Sunrise, Sunset

Published 9 years, 10 months past

Everything begins, and everything ends.  Sometimes the beginnings are hard to define, and the endings are hard to accept.  Other times the beginnings are clear, and the endings are welcome.

We have a lot of beginnings and endings in our lives.  Beginnings are usually easier than endings.  In fact, some of us dislike endings so much that we avoid them by any means possible.  How many projects have you started, and then let fade from attention, denying them a proper finish?  I’ve done that so many times, I should be ashamed.

This is so common to our industry, though.  Plenty of projects and even programming languages get launched, gain favor, start a buzz, and then gradually fall by the wayside, but they never really end.  There are still people making a living writing COBOL.  There are so few of them left, in fact, they’re probably making a better living than you and me.  COBOL will only die when the last machine shuts down, or else when the last COBOL programmer does.

We see the same dynamics at play in design.  Remember drop shadows?  Some day, we’ll say the same thing about flat design, even responsive design as we now understand it.  Something will build from them, whether as a reaction or an evolution, be given a snappy new name (snappy names are critical to the adoption of design trends), and we’ll look back and say, “Remember…?”

But there is no standard definition of what constitutes the end of a trend.  It’s probably just as well, since in the absence of such a definition, we can support a thriving industry of thinkpieces on The Death Of whatever the thinkpiecer wants to declare dead.  They’re never definitive, but they do generate traffic, which generates ad revenue, which generates higher stock prices for Google.

That is, until some confluence of factors causes Google’s stock to drop, which will in turn launch a thousand breathless thinkpieces on The Death of Google.  They’ll sail off toward the intellectual horizon, questionable axioms and unquestioned assumptions fluttering gaily in the hot air, following in the wakes of the fleets of thinkpieces on The Death of Apple, The Death of Microsoft, The Death of Dell, The Death of IBM, The Death of Kodak, and The Death of Digital Equipment Corporation.

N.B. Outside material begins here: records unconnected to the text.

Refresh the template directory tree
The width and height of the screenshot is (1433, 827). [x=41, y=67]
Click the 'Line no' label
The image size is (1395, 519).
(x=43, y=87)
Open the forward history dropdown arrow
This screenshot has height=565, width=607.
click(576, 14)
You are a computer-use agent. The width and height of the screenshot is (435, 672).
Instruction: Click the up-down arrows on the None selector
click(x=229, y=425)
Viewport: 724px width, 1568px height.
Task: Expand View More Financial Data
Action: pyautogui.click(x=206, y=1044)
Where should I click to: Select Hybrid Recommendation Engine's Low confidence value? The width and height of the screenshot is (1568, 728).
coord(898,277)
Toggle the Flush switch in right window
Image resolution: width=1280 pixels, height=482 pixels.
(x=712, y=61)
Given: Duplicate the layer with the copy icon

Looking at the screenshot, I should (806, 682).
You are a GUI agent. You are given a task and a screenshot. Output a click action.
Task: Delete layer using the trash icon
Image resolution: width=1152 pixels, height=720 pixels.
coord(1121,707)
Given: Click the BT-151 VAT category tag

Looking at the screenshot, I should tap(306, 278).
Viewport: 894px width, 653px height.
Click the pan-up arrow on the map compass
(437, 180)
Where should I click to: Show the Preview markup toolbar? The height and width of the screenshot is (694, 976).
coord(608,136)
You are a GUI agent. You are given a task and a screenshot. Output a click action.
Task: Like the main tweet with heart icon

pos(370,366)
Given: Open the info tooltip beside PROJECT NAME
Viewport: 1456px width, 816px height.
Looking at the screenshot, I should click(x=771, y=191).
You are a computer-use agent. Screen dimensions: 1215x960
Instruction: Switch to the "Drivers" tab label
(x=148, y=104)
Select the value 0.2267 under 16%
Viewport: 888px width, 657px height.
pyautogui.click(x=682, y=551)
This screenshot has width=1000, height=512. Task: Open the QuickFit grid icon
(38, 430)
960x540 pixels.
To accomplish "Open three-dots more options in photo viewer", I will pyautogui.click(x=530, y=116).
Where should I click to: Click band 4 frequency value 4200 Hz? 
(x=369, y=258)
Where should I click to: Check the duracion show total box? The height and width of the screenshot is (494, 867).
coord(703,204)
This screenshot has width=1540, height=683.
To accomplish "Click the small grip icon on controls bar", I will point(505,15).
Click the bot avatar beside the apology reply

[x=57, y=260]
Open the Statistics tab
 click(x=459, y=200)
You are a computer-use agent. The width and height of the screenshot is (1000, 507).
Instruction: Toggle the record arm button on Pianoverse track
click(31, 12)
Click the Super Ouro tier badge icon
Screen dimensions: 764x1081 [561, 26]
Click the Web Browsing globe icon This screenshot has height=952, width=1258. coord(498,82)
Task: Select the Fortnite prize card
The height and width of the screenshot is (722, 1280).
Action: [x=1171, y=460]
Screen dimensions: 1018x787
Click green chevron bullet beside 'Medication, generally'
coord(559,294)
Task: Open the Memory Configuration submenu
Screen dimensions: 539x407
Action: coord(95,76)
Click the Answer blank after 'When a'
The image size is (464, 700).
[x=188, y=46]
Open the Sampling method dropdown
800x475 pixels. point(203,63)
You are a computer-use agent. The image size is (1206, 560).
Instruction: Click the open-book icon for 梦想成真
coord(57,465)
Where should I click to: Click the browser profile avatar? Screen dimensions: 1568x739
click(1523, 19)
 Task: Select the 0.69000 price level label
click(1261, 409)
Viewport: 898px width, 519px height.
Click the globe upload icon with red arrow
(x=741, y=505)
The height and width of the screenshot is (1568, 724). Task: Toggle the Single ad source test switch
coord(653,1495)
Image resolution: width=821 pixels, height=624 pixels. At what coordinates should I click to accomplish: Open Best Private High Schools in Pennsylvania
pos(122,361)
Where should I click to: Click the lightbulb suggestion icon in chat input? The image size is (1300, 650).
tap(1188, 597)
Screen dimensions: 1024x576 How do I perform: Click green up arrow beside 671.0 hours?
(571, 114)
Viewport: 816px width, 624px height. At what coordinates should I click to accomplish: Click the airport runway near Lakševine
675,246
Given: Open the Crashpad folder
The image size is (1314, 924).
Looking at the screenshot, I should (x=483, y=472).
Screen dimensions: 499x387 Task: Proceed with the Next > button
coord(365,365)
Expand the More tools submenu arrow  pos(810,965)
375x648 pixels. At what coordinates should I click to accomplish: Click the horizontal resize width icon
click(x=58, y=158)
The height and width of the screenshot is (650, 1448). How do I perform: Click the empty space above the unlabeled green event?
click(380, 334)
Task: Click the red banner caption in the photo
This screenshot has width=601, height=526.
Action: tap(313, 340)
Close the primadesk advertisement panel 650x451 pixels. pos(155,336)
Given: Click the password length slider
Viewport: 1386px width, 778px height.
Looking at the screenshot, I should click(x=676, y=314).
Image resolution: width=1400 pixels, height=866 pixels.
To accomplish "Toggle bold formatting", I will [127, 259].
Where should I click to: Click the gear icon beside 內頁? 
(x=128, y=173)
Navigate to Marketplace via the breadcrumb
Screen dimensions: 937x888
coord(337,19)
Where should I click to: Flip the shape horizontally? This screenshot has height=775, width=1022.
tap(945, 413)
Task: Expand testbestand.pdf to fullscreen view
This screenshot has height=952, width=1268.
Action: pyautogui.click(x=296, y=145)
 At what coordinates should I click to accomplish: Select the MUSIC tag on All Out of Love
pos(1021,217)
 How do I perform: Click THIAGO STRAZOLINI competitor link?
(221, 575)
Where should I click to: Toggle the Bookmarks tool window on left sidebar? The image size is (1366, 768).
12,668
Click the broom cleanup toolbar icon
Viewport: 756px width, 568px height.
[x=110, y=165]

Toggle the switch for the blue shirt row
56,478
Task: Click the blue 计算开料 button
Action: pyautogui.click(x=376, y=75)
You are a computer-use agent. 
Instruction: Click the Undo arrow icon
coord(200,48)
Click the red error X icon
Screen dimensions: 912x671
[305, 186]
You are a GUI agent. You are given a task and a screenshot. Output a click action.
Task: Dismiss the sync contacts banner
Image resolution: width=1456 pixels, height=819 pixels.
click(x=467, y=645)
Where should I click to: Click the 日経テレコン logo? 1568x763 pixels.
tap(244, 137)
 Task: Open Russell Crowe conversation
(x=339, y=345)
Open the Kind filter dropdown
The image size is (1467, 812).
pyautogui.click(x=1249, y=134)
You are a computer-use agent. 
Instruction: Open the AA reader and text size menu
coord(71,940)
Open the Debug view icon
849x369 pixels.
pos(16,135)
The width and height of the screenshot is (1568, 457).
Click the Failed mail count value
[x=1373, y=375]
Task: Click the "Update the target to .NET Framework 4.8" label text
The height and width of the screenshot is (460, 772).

If you live long enough, you start to get a sense that it’s all just a little bit of history repeating, as Shirley Bassey once put it.  The towering crises of youth, both the personal and global, are eventually seen to be iterations on a long-running theme.  When our elders say that youth is wasted on the young, a big part of that observation is the realization that the time of life at which you are the most energetic is also the time in which you’re most likely to expend all that energy taking everything so damn seriously, as if the world is coming to an end.

Which it will, at some point.  Everything does.

The best we can hope for is that an ending comes at the right time, for the right reasons.  We don’t always have the ability to make that happen.  Other times, we do.